# ACTIVITY
The expected result is the segment of the entries that begins with the line containing "This screenshot has height=888, width=1372." and ends with the last line, copied verbatim.
<<<<
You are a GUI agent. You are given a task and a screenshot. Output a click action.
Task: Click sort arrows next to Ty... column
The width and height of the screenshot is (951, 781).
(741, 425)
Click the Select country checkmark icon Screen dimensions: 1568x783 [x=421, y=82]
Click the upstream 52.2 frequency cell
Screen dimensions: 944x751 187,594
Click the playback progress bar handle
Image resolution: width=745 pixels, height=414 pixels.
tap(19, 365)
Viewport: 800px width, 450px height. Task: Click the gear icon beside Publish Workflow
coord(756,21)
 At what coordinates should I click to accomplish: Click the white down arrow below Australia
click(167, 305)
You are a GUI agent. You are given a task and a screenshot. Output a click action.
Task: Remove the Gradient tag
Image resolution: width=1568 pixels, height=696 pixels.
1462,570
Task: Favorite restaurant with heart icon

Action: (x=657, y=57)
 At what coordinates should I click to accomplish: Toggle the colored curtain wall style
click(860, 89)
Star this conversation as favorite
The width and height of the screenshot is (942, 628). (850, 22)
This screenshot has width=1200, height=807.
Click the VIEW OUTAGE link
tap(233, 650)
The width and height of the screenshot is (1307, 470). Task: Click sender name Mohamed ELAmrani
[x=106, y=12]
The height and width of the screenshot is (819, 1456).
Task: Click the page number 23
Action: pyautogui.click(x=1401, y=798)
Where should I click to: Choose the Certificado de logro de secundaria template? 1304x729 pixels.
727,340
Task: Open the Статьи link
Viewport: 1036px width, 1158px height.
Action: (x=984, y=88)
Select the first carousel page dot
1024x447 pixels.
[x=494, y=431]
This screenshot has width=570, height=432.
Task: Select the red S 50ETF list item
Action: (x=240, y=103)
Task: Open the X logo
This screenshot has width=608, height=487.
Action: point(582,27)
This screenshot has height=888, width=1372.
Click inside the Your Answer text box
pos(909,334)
>>>>
# FINISHED EXERCISE
This screenshot has height=888, width=1372.
Click inside the Your Answer text box
pos(909,334)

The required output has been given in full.